- [EXERCISE GOAL] Swap each "icon" in the items below for "symbol" and leave every other word unchanged.

[BEGIN RECORD EXTRACTS]

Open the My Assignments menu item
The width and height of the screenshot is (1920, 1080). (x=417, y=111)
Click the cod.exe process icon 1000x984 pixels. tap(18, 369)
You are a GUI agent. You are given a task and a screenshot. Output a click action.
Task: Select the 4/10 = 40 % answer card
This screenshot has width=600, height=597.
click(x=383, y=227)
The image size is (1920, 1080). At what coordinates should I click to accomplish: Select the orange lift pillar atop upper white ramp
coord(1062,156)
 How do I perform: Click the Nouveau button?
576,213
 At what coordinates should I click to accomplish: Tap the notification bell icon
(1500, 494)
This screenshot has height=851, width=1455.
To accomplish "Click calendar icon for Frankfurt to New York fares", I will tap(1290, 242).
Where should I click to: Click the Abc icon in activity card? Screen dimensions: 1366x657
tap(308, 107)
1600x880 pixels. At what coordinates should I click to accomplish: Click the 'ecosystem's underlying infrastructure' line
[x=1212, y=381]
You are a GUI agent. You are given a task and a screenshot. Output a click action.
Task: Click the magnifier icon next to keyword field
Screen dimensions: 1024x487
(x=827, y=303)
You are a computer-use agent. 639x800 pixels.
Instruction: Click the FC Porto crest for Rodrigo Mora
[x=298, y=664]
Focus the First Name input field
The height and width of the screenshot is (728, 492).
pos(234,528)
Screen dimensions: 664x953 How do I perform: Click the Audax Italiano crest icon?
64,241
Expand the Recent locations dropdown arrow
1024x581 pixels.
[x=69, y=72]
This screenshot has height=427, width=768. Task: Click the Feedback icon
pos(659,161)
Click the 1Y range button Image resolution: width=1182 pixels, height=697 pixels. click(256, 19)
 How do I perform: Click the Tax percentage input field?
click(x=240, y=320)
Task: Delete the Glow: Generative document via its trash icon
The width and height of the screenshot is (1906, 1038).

[END RECORD EXTRACTS]

- [SOLUTION BELOW]
Open the My Assignments menu item
The width and height of the screenshot is (1920, 1080). (x=417, y=111)
Click the cod.exe process symbol 1000x984 pixels. tap(18, 369)
You are a GUI agent. You are given a task and a screenshot. Output a click action.
Task: Select the 4/10 = 40 % answer card
This screenshot has width=600, height=597.
click(x=383, y=227)
The image size is (1920, 1080). At what coordinates should I click to accomplish: Select the orange lift pillar atop upper white ramp
coord(1062,156)
 How do I perform: Click the Nouveau button?
576,213
 At what coordinates should I click to accomplish: Tap the notification bell symbol
(1500, 494)
This screenshot has height=851, width=1455.
To accomplish "Click calendar symbol for Frankfurt to New York fares", I will tap(1290, 242).
Where should I click to: Click the Abc symbol in activity card? Screen dimensions: 1366x657
tap(308, 107)
1600x880 pixels. At what coordinates should I click to accomplish: Click the 'ecosystem's underlying infrastructure' line
[x=1212, y=381]
You are a GUI agent. You are given a task and a screenshot. Output a click action.
Task: Click the magnifier symbol next to keyword field
Screen dimensions: 1024x487
(x=827, y=303)
You are a computer-use agent. 639x800 pixels.
Instruction: Click the FC Porto crest for Rodrigo Mora
[x=298, y=664]
Focus the First Name input field
The height and width of the screenshot is (728, 492).
pos(234,528)
Screen dimensions: 664x953 How do I perform: Click the Audax Italiano crest symbol?
64,241
Expand the Recent locations dropdown arrow
1024x581 pixels.
[x=69, y=72]
This screenshot has height=427, width=768. Task: Click the Feedback symbol
pos(659,161)
Click the 1Y range button Image resolution: width=1182 pixels, height=697 pixels. click(256, 19)
 How do I perform: Click the Tax percentage input field?
click(x=240, y=320)
Task: Delete the Glow: Generative document via its trash symbol
The width and height of the screenshot is (1906, 1038).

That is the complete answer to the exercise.